The answer is to be an exact copy of the lines below running from the line with "[Maize margins shouldn’t" down to the line with "About Us [menuitem] (420, 145)", both ends included, and nothing more.

(Saved data entries)
═══
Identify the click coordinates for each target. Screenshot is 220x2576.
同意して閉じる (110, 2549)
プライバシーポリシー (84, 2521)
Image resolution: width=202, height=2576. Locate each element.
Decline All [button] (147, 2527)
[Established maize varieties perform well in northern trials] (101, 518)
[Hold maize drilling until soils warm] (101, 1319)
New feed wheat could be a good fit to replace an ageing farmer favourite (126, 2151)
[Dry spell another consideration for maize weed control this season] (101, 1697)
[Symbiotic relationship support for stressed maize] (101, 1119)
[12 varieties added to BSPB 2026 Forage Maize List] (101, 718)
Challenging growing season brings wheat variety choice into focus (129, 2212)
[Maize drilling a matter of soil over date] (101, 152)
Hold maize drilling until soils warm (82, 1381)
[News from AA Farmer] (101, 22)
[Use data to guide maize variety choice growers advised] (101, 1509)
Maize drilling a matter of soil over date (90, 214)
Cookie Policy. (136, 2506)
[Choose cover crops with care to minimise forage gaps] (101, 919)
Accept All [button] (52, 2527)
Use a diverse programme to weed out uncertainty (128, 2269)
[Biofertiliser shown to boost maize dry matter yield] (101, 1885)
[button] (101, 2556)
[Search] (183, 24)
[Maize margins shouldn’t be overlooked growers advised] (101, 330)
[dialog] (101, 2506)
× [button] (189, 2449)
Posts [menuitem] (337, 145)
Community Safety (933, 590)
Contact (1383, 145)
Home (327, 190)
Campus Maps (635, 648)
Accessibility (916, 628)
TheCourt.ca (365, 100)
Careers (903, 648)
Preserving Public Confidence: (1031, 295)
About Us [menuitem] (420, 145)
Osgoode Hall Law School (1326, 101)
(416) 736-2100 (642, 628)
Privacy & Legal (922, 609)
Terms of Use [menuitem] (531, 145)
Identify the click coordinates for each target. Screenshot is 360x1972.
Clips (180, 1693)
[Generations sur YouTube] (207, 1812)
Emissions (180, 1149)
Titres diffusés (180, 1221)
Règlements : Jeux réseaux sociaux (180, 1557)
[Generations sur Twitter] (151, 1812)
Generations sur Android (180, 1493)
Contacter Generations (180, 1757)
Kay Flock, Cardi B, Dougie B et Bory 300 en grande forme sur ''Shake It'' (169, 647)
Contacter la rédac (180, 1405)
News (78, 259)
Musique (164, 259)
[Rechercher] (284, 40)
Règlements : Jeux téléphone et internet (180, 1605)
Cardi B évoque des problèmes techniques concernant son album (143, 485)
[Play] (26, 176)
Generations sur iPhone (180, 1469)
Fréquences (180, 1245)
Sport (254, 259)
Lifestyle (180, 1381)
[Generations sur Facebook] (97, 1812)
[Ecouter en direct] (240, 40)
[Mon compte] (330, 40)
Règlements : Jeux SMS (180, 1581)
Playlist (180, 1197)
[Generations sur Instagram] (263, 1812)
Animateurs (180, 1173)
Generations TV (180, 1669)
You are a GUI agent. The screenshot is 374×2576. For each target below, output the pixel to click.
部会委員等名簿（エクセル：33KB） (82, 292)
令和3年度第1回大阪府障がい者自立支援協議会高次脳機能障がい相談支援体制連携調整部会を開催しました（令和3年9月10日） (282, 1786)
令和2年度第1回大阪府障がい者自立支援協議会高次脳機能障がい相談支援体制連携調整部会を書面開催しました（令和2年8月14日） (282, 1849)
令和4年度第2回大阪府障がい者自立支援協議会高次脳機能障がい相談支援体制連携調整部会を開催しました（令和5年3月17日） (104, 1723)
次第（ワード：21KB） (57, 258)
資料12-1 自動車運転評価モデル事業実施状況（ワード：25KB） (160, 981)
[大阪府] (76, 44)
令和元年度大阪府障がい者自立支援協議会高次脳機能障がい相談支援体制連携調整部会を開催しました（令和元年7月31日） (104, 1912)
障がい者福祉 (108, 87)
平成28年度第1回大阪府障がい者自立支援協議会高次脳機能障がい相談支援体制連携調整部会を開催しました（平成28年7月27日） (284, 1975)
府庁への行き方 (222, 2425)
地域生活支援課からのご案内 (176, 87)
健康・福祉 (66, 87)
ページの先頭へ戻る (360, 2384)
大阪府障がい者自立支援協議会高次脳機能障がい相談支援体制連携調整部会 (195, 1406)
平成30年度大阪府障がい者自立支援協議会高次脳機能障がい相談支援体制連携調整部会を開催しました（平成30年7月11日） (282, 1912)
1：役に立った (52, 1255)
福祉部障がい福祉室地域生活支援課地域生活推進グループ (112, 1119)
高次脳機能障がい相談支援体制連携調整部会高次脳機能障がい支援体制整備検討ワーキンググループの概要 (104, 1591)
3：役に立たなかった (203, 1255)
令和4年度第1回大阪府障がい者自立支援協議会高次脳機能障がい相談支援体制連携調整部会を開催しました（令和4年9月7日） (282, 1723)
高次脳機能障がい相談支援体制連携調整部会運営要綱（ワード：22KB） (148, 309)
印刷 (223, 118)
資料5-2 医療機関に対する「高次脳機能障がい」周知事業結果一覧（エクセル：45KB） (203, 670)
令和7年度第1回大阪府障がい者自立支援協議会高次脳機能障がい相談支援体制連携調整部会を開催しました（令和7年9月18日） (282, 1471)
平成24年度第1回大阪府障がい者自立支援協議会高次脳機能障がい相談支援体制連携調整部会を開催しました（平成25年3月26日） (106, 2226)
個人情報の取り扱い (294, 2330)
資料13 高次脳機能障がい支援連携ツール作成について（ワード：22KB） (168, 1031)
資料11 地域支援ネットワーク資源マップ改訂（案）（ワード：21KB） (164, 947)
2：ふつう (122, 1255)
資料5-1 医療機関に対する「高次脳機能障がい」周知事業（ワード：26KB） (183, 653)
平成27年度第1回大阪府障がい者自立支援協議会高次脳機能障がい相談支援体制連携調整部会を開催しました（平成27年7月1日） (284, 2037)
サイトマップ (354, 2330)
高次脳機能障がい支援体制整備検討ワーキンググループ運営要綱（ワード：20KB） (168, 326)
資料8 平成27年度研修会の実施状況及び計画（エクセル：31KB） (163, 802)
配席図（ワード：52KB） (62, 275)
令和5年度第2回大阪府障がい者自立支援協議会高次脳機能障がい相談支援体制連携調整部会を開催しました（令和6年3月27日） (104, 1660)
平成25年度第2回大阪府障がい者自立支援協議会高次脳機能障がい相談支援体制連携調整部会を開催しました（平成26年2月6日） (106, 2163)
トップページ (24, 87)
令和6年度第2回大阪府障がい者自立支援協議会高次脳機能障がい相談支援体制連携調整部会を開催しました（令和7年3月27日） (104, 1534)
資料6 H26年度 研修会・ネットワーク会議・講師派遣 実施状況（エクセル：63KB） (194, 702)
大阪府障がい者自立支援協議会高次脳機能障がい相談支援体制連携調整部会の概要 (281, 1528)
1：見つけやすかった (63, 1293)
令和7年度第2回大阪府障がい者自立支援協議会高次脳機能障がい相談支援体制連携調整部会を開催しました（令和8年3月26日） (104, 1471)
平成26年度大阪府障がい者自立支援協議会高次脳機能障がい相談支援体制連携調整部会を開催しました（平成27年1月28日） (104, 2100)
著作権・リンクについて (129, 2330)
═══
**Written response**
[Maize margins shouldn’t be overlooked growers advised] (101, 330)
[dialog] (101, 2506)
× [button] (189, 2449)
Posts [menuitem] (337, 145)
Community Safety (933, 590)
Contact (1383, 145)
Home (327, 190)
Campus Maps (635, 648)
Accessibility (916, 628)
TheCourt.ca (365, 100)
Careers (903, 648)
Preserving Public Confidence: (1031, 295)
About Us [menuitem] (420, 145)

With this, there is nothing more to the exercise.